[Dataset entries]
▼

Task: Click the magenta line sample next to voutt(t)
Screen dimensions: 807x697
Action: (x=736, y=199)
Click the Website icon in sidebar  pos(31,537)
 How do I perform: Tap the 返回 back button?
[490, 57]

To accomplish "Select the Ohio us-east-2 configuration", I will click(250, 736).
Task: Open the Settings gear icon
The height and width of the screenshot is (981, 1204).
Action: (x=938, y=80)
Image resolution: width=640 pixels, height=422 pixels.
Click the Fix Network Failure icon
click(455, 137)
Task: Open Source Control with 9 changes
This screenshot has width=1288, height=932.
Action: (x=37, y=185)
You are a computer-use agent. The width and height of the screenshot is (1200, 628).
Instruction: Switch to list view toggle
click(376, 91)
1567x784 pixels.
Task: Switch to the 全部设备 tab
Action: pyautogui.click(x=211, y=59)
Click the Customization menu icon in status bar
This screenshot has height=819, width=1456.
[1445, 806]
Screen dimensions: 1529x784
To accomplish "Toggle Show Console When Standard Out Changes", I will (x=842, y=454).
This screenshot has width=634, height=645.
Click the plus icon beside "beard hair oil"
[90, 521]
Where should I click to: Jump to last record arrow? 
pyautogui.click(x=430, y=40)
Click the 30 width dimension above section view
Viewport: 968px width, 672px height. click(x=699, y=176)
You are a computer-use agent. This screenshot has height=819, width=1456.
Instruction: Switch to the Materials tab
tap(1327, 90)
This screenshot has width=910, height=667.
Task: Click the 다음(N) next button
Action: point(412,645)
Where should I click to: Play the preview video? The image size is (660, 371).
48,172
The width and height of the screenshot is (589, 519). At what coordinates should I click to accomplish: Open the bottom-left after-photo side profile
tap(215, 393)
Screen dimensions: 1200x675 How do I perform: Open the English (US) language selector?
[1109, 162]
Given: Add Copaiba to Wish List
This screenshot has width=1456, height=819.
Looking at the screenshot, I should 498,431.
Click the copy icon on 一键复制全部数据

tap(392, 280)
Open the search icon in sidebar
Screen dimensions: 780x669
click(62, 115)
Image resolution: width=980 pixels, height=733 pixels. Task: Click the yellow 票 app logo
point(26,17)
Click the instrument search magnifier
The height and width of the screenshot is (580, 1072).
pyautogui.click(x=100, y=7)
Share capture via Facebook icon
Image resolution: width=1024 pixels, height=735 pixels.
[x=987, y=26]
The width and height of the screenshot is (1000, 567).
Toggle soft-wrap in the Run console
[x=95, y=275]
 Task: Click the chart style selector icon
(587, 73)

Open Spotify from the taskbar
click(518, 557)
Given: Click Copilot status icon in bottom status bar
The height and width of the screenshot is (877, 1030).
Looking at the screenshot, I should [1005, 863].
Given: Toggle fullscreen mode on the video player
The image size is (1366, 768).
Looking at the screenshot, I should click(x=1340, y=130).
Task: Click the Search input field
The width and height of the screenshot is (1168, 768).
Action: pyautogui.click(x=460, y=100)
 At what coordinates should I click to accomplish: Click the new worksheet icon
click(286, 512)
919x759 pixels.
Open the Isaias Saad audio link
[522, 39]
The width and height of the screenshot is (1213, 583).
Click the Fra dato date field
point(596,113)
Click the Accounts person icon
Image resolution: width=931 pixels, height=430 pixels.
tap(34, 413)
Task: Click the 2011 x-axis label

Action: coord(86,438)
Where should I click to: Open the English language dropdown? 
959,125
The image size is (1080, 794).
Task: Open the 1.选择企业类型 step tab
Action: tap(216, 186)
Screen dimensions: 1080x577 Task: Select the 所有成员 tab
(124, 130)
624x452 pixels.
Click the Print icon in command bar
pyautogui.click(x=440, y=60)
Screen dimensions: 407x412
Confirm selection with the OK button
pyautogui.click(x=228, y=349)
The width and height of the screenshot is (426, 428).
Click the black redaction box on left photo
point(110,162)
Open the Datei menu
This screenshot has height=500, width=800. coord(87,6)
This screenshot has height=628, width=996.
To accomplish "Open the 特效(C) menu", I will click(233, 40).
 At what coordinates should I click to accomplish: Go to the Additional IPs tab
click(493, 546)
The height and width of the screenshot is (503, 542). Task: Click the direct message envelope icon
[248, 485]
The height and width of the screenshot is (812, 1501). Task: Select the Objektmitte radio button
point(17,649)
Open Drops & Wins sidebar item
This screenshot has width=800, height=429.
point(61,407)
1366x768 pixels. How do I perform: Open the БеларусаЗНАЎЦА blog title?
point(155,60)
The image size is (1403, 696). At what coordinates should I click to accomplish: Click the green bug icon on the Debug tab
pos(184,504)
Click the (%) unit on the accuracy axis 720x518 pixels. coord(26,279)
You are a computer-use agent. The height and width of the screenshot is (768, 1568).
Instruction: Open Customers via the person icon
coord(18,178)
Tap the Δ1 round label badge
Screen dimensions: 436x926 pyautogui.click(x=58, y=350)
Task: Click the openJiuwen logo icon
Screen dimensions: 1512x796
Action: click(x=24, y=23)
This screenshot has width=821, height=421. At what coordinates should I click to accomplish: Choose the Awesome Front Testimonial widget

▲

EXERCISE: Write each record out again exactly.

RESULT OF THE EXERCISE:
Task: Click the magenta line sample next to voutt(t)
Screen dimensions: 807x697
Action: (x=736, y=199)
Click the Website icon in sidebar  pos(31,537)
 How do I perform: Tap the 返回 back button?
[490, 57]

To accomplish "Select the Ohio us-east-2 configuration", I will click(250, 736).
Task: Open the Settings gear icon
The height and width of the screenshot is (981, 1204).
Action: (x=938, y=80)
Image resolution: width=640 pixels, height=422 pixels.
Click the Fix Network Failure icon
click(455, 137)
Task: Open Source Control with 9 changes
This screenshot has width=1288, height=932.
Action: (x=37, y=185)
You are a computer-use agent. The width and height of the screenshot is (1200, 628).
Instruction: Switch to list view toggle
click(376, 91)
1567x784 pixels.
Task: Switch to the 全部设备 tab
Action: pyautogui.click(x=211, y=59)
Click the Customization menu icon in status bar
This screenshot has height=819, width=1456.
[1445, 806]
Screen dimensions: 1529x784
To accomplish "Toggle Show Console When Standard Out Changes", I will (x=842, y=454).
This screenshot has width=634, height=645.
Click the plus icon beside "beard hair oil"
[90, 521]
Where should I click to: Jump to last record arrow? 
pyautogui.click(x=430, y=40)
Click the 30 width dimension above section view
Viewport: 968px width, 672px height. click(x=699, y=176)
You are a computer-use agent. This screenshot has height=819, width=1456.
Instruction: Switch to the Materials tab
tap(1327, 90)
This screenshot has width=910, height=667.
Task: Click the 다음(N) next button
Action: point(412,645)
Where should I click to: Play the preview video? The image size is (660, 371).
48,172
The width and height of the screenshot is (589, 519). At what coordinates should I click to accomplish: Open the bottom-left after-photo side profile
tap(215, 393)
Screen dimensions: 1200x675 How do I perform: Open the English (US) language selector?
[1109, 162]
Given: Add Copaiba to Wish List
This screenshot has width=1456, height=819.
Looking at the screenshot, I should 498,431.
Click the copy icon on 一键复制全部数据

tap(392, 280)
Open the search icon in sidebar
Screen dimensions: 780x669
click(62, 115)
Image resolution: width=980 pixels, height=733 pixels. Task: Click the yellow 票 app logo
point(26,17)
Click the instrument search magnifier
The height and width of the screenshot is (580, 1072).
pyautogui.click(x=100, y=7)
Share capture via Facebook icon
Image resolution: width=1024 pixels, height=735 pixels.
[x=987, y=26]
The width and height of the screenshot is (1000, 567).
Toggle soft-wrap in the Run console
[x=95, y=275]
 Task: Click the chart style selector icon
(587, 73)

Open Spotify from the taskbar
click(518, 557)
Given: Click Copilot status icon in bottom status bar
The height and width of the screenshot is (877, 1030).
Looking at the screenshot, I should [1005, 863].
Given: Toggle fullscreen mode on the video player
The image size is (1366, 768).
Looking at the screenshot, I should click(x=1340, y=130).
Task: Click the Search input field
The width and height of the screenshot is (1168, 768).
Action: pyautogui.click(x=460, y=100)
 At what coordinates should I click to accomplish: Click the new worksheet icon
click(286, 512)
919x759 pixels.
Open the Isaias Saad audio link
[522, 39]
The width and height of the screenshot is (1213, 583).
Click the Fra dato date field
point(596,113)
Click the Accounts person icon
Image resolution: width=931 pixels, height=430 pixels.
tap(34, 413)
Task: Click the 2011 x-axis label

Action: coord(86,438)
Where should I click to: Open the English language dropdown? 
959,125
The image size is (1080, 794).
Task: Open the 1.选择企业类型 step tab
Action: tap(216, 186)
Screen dimensions: 1080x577 Task: Select the 所有成员 tab
(124, 130)
624x452 pixels.
Click the Print icon in command bar
pyautogui.click(x=440, y=60)
Screen dimensions: 407x412
Confirm selection with the OK button
pyautogui.click(x=228, y=349)
The width and height of the screenshot is (426, 428).
Click the black redaction box on left photo
point(110,162)
Open the Datei menu
This screenshot has height=500, width=800. coord(87,6)
This screenshot has height=628, width=996.
To accomplish "Open the 特效(C) menu", I will click(233, 40).
 At what coordinates should I click to accomplish: Go to the Additional IPs tab
click(493, 546)
The height and width of the screenshot is (503, 542). Task: Click the direct message envelope icon
[248, 485]
The height and width of the screenshot is (812, 1501). Task: Select the Objektmitte radio button
point(17,649)
Open Drops & Wins sidebar item
This screenshot has width=800, height=429.
point(61,407)
1366x768 pixels. How do I perform: Open the БеларусаЗНАЎЦА blog title?
point(155,60)
The image size is (1403, 696). At what coordinates should I click to accomplish: Click the green bug icon on the Debug tab
pos(184,504)
Click the (%) unit on the accuracy axis 720x518 pixels. coord(26,279)
You are a computer-use agent. The height and width of the screenshot is (768, 1568).
Instruction: Open Customers via the person icon
coord(18,178)
Tap the Δ1 round label badge
Screen dimensions: 436x926 pyautogui.click(x=58, y=350)
Task: Click the openJiuwen logo icon
Screen dimensions: 1512x796
Action: click(x=24, y=23)
This screenshot has width=821, height=421. At what coordinates should I click to accomplish: Choose the Awesome Front Testimonial widget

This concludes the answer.